Go see the film.  It will be well worth your time and money.

2 Responses to “Go See It”

  1. Marty Q Says:

    Blaming Darwin for Nazi atrocities is like getting struck by lightning and blaming Ben Franklin.

    People have been practicing various forms of eugenics for thousands of years—manipulating crops, selecting for better beasts of burden, crafting new breeds of dogs, etc. It’s called “artificial selection.” All Darwin did was point out that, hey, this stuff happens naturally, too—natural selection.

    He didn’t invent the artificial selection abused by the Nazis, nor did he promote selective breeding as a conscious effort to steer evolution.

    And just as Franklin alerted the world that lightning was really electricity, and invented the lightning rod to help protect people, Darwin showed us that steering evolution was a dangerous endeavor, and even warned against these practices in his book.

    This is an extremely dishonest movie.

  2. fenderpooh Says:

    Marty,

    I find this quote of yours extremely enlightening:

    “People have been practicing various forms of eugenics for thousands of years—manipulating crops, selecting for better beasts of burden, crafting new breeds of dogs, etc. It’s called ‘artificial selection.’ All Darwin did was point out that, hey, this stuff happens naturally, too—natural selection.”

    Exactly. Darwin said, “The same thing that we have been doing with non-human forms of life (breeding some, sterilizing others, killing off others) happens naturally, and guess what: that’s how the human species came into existence.” It was only a matter of time before someone connected the dots and began to treat weaker human beings like crops and livestock. Darwin gave them the tools they needed to do it. One particular scholar (self-described as a “leftist”) in the movie (I forget his name now) spoke of this as the “deprivileging of humanity.” On what ethical basis can Darwinists say that human beings are different, that the weakest among us should be protected, when we manifestly do not protect the weakest of other species? There is none. Every Darwinist with a conscience is a living contradiction. (Though, I must say, I am thankful that most Darwinists have consciences because of God’s common grace. I would rather they contradict themselves than be fully consistent with their worldview).
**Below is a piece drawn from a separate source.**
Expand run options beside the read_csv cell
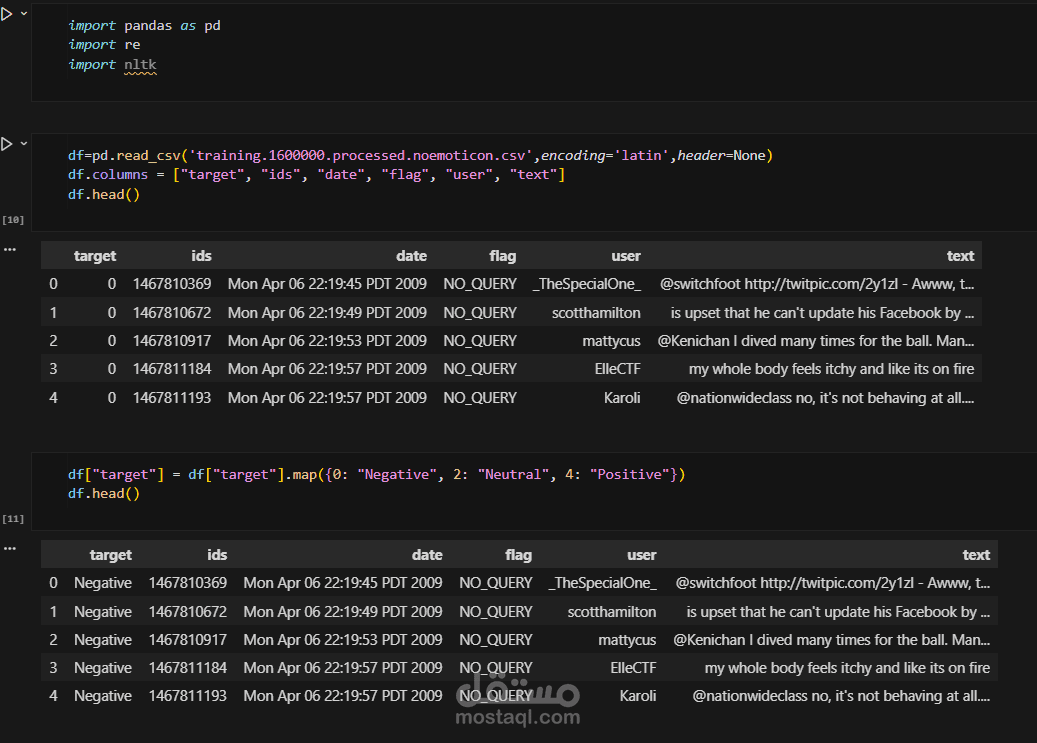Screen dimensions: 1037x743 tap(23, 144)
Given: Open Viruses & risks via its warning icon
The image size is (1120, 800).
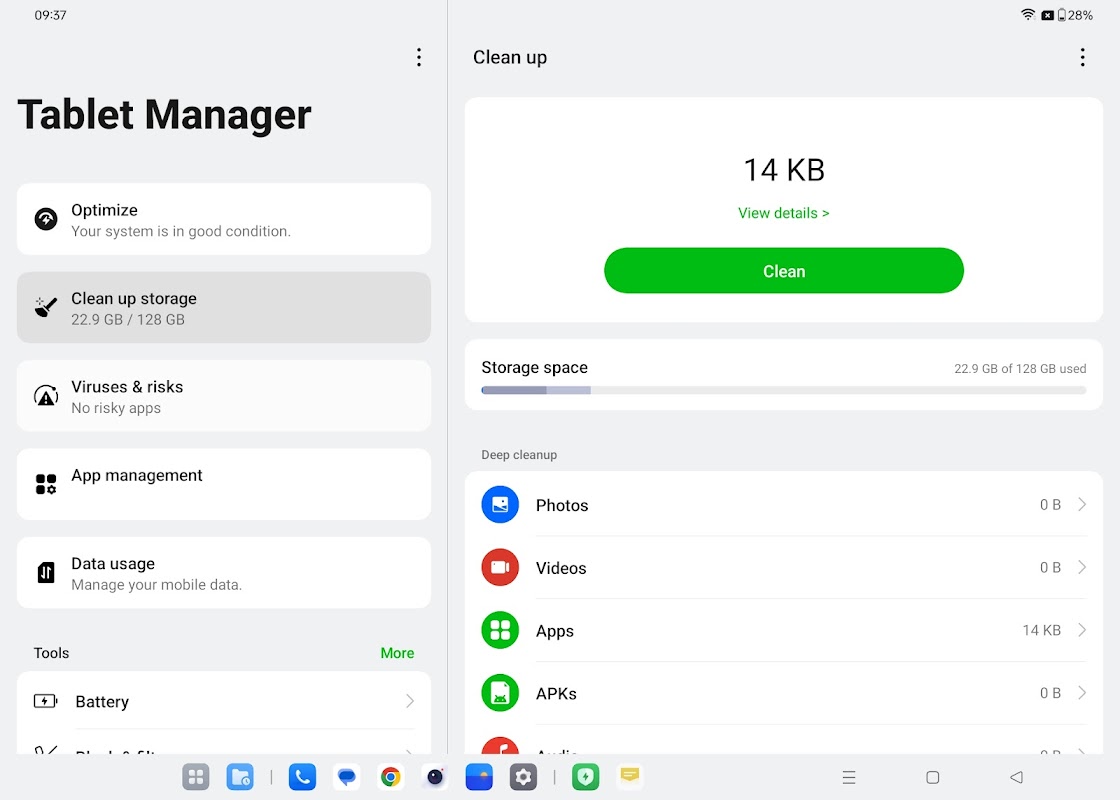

    The Ben Franklin example doesn’t work: getting struck by lightning is a non-moral act. Murdering people is manifestly immoral. Lightning doesn’t act on the basis of beliefs about the world and the nature of humanity; people do. Where did those beliefs come from? For Hitler, they came largely from Darwin. Now, a man cannot be blamed when some kook lunatic perverts his ideas and does something stupid on the basis of those perversions. But I would like to know this: in what way did Hitler pervert Darwin? Taking Darwinism on its own terms, without borrowing any capital from Christianity, how does a Darwinist find the moral ammunition to comdemn Hitler? I don’t think there is any.